** Data shown follows **

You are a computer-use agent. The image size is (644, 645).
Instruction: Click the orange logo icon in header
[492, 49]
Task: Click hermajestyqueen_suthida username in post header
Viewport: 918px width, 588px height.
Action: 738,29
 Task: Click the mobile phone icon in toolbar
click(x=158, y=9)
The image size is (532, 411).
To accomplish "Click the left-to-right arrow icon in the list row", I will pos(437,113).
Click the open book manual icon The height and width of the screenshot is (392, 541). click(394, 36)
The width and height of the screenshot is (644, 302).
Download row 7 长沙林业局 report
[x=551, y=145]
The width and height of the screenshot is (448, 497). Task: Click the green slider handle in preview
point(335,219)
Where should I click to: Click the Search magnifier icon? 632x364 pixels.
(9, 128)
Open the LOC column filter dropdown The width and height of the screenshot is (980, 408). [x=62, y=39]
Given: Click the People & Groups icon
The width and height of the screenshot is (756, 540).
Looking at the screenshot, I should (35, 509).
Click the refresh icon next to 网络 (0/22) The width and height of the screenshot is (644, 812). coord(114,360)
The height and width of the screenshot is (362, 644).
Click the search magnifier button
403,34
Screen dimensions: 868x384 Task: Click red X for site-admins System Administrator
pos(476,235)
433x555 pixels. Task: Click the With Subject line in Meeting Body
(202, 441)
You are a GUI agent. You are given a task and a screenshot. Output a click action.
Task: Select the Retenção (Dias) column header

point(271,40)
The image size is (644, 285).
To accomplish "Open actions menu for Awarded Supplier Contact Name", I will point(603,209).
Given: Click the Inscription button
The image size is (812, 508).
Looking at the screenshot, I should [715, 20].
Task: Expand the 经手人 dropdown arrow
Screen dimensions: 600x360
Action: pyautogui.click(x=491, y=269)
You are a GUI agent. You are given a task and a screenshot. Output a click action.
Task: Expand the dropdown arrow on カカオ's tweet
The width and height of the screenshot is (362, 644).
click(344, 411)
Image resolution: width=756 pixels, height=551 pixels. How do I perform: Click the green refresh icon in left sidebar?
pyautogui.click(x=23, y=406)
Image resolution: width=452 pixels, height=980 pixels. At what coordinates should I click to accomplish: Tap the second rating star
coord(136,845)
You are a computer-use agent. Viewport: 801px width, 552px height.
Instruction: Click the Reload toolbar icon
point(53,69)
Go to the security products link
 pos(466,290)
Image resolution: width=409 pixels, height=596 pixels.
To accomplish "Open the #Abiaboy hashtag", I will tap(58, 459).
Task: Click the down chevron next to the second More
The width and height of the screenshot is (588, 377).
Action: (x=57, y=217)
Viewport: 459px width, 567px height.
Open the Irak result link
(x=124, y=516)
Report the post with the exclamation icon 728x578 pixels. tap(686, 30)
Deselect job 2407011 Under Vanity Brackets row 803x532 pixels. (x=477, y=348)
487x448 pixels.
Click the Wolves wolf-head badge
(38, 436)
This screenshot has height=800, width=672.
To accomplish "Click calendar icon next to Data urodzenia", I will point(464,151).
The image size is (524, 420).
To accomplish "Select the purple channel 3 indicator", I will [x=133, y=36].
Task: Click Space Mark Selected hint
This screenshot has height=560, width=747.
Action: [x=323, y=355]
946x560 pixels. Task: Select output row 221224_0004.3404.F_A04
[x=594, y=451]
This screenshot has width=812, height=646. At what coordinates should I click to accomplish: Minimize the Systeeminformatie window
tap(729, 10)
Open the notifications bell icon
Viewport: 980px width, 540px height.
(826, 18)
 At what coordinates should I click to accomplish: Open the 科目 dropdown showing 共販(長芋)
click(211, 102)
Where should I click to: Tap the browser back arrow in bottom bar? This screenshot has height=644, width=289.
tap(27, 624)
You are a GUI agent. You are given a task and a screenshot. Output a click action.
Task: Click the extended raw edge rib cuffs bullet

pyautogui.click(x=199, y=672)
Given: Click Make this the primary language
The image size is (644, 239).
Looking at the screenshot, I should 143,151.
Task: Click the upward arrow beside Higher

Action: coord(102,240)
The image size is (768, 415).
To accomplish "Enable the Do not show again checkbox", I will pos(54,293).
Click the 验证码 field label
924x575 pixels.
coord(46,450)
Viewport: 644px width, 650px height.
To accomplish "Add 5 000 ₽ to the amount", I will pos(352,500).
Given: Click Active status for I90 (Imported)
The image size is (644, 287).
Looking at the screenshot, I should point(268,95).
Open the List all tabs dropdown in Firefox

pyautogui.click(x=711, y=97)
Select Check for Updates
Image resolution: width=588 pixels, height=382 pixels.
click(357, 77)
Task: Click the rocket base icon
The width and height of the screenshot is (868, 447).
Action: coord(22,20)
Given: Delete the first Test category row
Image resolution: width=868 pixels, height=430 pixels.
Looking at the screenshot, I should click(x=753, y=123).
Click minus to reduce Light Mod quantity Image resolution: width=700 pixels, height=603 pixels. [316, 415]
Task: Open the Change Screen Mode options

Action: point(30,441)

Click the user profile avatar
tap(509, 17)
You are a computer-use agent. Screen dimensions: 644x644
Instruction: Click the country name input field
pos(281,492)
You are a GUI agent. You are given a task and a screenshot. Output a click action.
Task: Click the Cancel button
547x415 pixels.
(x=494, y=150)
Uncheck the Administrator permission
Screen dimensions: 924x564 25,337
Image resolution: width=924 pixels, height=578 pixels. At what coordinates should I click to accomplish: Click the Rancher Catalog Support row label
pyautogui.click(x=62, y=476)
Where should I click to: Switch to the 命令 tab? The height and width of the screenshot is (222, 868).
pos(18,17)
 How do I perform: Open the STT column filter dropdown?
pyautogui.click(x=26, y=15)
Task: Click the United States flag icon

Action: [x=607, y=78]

** End of Data shown **

> Exercise: Word for word, repeat every entry listed above.

> Solution to this problem:
You are a computer-use agent. The image size is (644, 645).
Instruction: Click the orange logo icon in header
[492, 49]
Task: Click hermajestyqueen_suthida username in post header
Viewport: 918px width, 588px height.
Action: 738,29
 Task: Click the mobile phone icon in toolbar
click(x=158, y=9)
The image size is (532, 411).
To accomplish "Click the left-to-right arrow icon in the list row", I will pos(437,113).
Click the open book manual icon The height and width of the screenshot is (392, 541). click(394, 36)
The width and height of the screenshot is (644, 302).
Download row 7 长沙林业局 report
[x=551, y=145]
The width and height of the screenshot is (448, 497). Task: Click the green slider handle in preview
point(335,219)
Where should I click to: Click the Search magnifier icon? 632x364 pixels.
(9, 128)
Open the LOC column filter dropdown The width and height of the screenshot is (980, 408). [x=62, y=39]
Given: Click the People & Groups icon
The width and height of the screenshot is (756, 540).
Looking at the screenshot, I should (35, 509).
Click the refresh icon next to 网络 (0/22) The width and height of the screenshot is (644, 812). coord(114,360)
The height and width of the screenshot is (362, 644).
Click the search magnifier button
403,34
Screen dimensions: 868x384 Task: Click red X for site-admins System Administrator
pos(476,235)
433x555 pixels. Task: Click the With Subject line in Meeting Body
(202, 441)
You are a GUI agent. You are given a task and a screenshot. Output a click action.
Task: Select the Retenção (Dias) column header

point(271,40)
The image size is (644, 285).
To accomplish "Open actions menu for Awarded Supplier Contact Name", I will point(603,209).
Given: Click the Inscription button
The image size is (812, 508).
Looking at the screenshot, I should [715, 20].
Task: Expand the 经手人 dropdown arrow
Screen dimensions: 600x360
Action: pyautogui.click(x=491, y=269)
You are a GUI agent. You are given a task and a screenshot. Output a click action.
Task: Expand the dropdown arrow on カカオ's tweet
The width and height of the screenshot is (362, 644).
click(344, 411)
Image resolution: width=756 pixels, height=551 pixels. How do I perform: Click the green refresh icon in left sidebar?
pyautogui.click(x=23, y=406)
Image resolution: width=452 pixels, height=980 pixels. At what coordinates should I click to accomplish: Tap the second rating star
coord(136,845)
You are a computer-use agent. Viewport: 801px width, 552px height.
Instruction: Click the Reload toolbar icon
point(53,69)
Go to the security products link
 pos(466,290)
Image resolution: width=409 pixels, height=596 pixels.
To accomplish "Open the #Abiaboy hashtag", I will tap(58, 459).
Task: Click the down chevron next to the second More
The width and height of the screenshot is (588, 377).
Action: (x=57, y=217)
Viewport: 459px width, 567px height.
Open the Irak result link
(x=124, y=516)
Report the post with the exclamation icon 728x578 pixels. tap(686, 30)
Deselect job 2407011 Under Vanity Brackets row 803x532 pixels. (x=477, y=348)
487x448 pixels.
Click the Wolves wolf-head badge
(38, 436)
This screenshot has height=800, width=672.
To accomplish "Click calendar icon next to Data urodzenia", I will point(464,151).
The image size is (524, 420).
To accomplish "Select the purple channel 3 indicator", I will [x=133, y=36].
Task: Click Space Mark Selected hint
This screenshot has height=560, width=747.
Action: [x=323, y=355]
946x560 pixels. Task: Select output row 221224_0004.3404.F_A04
[x=594, y=451]
This screenshot has width=812, height=646. At what coordinates should I click to accomplish: Minimize the Systeeminformatie window
tap(729, 10)
Open the notifications bell icon
Viewport: 980px width, 540px height.
(826, 18)
 At what coordinates should I click to accomplish: Open the 科目 dropdown showing 共販(長芋)
click(211, 102)
Where should I click to: Tap the browser back arrow in bottom bar? This screenshot has height=644, width=289.
tap(27, 624)
You are a GUI agent. You are given a task and a screenshot. Output a click action.
Task: Click the extended raw edge rib cuffs bullet

pyautogui.click(x=199, y=672)
Given: Click Make this the primary language
The image size is (644, 239).
Looking at the screenshot, I should 143,151.
Task: Click the upward arrow beside Higher

Action: coord(102,240)
The image size is (768, 415).
To accomplish "Enable the Do not show again checkbox", I will pos(54,293).
Click the 验证码 field label
924x575 pixels.
coord(46,450)
Viewport: 644px width, 650px height.
To accomplish "Add 5 000 ₽ to the amount", I will pos(352,500).
Given: Click Active status for I90 (Imported)
The image size is (644, 287).
Looking at the screenshot, I should point(268,95).
Open the List all tabs dropdown in Firefox

pyautogui.click(x=711, y=97)
Select Check for Updates
Image resolution: width=588 pixels, height=382 pixels.
click(357, 77)
Task: Click the rocket base icon
The width and height of the screenshot is (868, 447).
Action: coord(22,20)
Given: Delete the first Test category row
Image resolution: width=868 pixels, height=430 pixels.
Looking at the screenshot, I should click(x=753, y=123).
Click minus to reduce Light Mod quantity Image resolution: width=700 pixels, height=603 pixels. [316, 415]
Task: Open the Change Screen Mode options

Action: point(30,441)

Click the user profile avatar
tap(509, 17)
You are a computer-use agent. Screen dimensions: 644x644
Instruction: Click the country name input field
pos(281,492)
You are a GUI agent. You are given a task and a screenshot. Output a click action.
Task: Click the Cancel button
547x415 pixels.
(x=494, y=150)
Uncheck the Administrator permission
Screen dimensions: 924x564 25,337
Image resolution: width=924 pixels, height=578 pixels. At what coordinates should I click to accomplish: Click the Rancher Catalog Support row label
pyautogui.click(x=62, y=476)
Where should I click to: Switch to the 命令 tab? The height and width of the screenshot is (222, 868).
pos(18,17)
 How do I perform: Open the STT column filter dropdown?
pyautogui.click(x=26, y=15)
Task: Click the United States flag icon

Action: [x=607, y=78]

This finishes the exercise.